# SHORT TASK 1:
In the stone-merging problem, rewrite the paragraph beginning "There are n piles of stones arranged in a row" more briefly, keeping its main facts.
# SHORT TASK 2:
Put the lines of the listing from its start through the line holding "click(483, 82)", inclusive, into a numbered list, leaving out blank lines and nothing else.

1000 - Minimum Cost to Merge Stones (Hard)

Problem Link

https://leetcode.com/problems/minimum-cost-to-merge-stones/

Problem Statement

There are n piles of stones arranged in a row. The ith pile has stones[i] stones. A move consists of merging exactly k consecutive piles into one pile, and the cost of this move is equal to the total number of stones in these k piles. Return the minimum cost to merge all piles of stones into one pile. If it is impossible, return -1.

Example 1:

Input: stones = [3,2,4,1], k = 2
Output: 20
Explanation: We start with [3, 2, 4, 1].
We merge [3, 2] for a cost of 5, and we are left with [5, 4, 1].
We merge [4, 1] for a cost of 5, and we are left with [5, 5].
We merge [5, 5] for a cost of 10, and we are left with [10].
The total cost was 20, and this is the minimum possible.

Example 2:

Input: stones = [3,2,4,1], k = 3
Output: -1
Explanation: After any merge operation, there are 2 piles left, and we can't merge anymore.  
So the task is impossible.

Example 3:

Input: stones = [3,5,1,2,6], k = 3
Output: 25
Explanation: We start with [3, 5, 1, 2, 6].
We merge [5, 1, 2] for a cost of 8, and we are left with [3, 8, 6].
We merge [3, 8, 6] for a cost of 17, and we are left with [17].
The total cost was 25, and this is the minimum possible.

Constraints:

• n == stones.length
• 1 <= n <= 30
• 1 <= stones[i] <= 100
• 2 <= k <= 30

Problem Breakdown

It's variation of MCM which is Matrix chain multiplication. It is an optimization problem concerning the most efficient way to multiply a given sequence of matrices. For more info, please check out GFG Article.

Let's understand problem first.

stones = [3,5,1,2,6], k = 3

Here we are given stone array and $k$ piles, we have to merge $k$ consecutive piles into $1$ pile with the minimum cost.

For example, for $[3, 5, 1, 2, 6]$, we can merge $[5, 1, 2]$ into $[8]$. Then we have $[3, 8, 6]$, we can merge them into $[17]$. We can stop here. Our total cost = $8 + 17 = 25$.

The first thing we need to check can we merge all these piles into 1 pile?

We can check this : if ((n-1)%(k-1) == 0) then only we can do merging.

Let's see how we can arrive at this formula.

[Stored records]
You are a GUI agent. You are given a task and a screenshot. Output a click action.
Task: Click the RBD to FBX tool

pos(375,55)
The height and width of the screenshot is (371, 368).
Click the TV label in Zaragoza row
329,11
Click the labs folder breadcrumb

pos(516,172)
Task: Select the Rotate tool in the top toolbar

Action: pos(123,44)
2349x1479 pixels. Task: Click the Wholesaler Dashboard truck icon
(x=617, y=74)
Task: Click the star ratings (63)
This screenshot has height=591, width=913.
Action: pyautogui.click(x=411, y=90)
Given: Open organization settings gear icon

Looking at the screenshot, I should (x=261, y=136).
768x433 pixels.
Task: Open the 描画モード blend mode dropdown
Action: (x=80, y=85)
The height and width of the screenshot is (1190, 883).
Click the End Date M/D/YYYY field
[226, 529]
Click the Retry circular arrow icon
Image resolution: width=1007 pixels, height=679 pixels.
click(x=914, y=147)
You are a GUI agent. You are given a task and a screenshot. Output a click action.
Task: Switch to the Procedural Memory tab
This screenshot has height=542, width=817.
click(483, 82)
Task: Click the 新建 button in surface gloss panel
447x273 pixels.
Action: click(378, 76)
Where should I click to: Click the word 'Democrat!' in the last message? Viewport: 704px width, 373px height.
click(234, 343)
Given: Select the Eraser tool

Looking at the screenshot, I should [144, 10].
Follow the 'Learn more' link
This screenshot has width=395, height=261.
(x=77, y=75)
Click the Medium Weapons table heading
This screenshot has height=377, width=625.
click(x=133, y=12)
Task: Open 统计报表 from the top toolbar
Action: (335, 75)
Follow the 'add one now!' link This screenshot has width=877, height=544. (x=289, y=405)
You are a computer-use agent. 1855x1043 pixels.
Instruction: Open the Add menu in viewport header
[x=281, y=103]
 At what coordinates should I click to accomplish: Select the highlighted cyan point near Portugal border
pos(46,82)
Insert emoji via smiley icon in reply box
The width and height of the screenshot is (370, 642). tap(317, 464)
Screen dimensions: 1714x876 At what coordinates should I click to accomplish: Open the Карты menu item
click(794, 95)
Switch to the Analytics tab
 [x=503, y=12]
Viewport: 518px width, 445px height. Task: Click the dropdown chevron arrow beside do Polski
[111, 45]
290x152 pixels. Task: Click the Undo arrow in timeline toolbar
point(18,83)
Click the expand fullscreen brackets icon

# WRITTEN REPLY 1:
Given n piles of stones in a row, where pile i holds stones[i] stones, each move merges exactly k consecutive piles into one at a cost equal to their total number of stones. Return the minimum cost to merge all the piles into one, or -1 if this is impossible.

# WRITTEN REPLY 2:
1. You are a GUI agent. You are given a task and a screenshot. Output a click action.
2. Task: Click the RBD to FBX tool
3. pos(375,55)
4. The height and width of the screenshot is (371, 368).
5. Click the TV label in Zaragoza row
6. 329,11
7. Click the labs folder breadcrumb
8. pos(516,172)
9. Task: Select the Rotate tool in the top toolbar
10. Action: pos(123,44)
11. 2349x1479 pixels. Task: Click the Wholesaler Dashboard truck icon
12. (x=617, y=74)
13. Task: Click the star ratings (63)
14. This screenshot has height=591, width=913.
15. Action: pyautogui.click(x=411, y=90)
16. Given: Open organization settings gear icon
17. Looking at the screenshot, I should (x=261, y=136).
18. 768x433 pixels.
19. Task: Open the 描画モード blend mode dropdown
20. Action: (x=80, y=85)
21. The height and width of the screenshot is (1190, 883).
22. Click the End Date M/D/YYYY field
23. [226, 529]
24. Click the Retry circular arrow icon
25. Image resolution: width=1007 pixels, height=679 pixels.
26. click(x=914, y=147)
27. You are a GUI agent. You are given a task and a screenshot. Output a click action.
28. Task: Switch to the Procedural Memory tab
29. This screenshot has height=542, width=817.
30. click(483, 82)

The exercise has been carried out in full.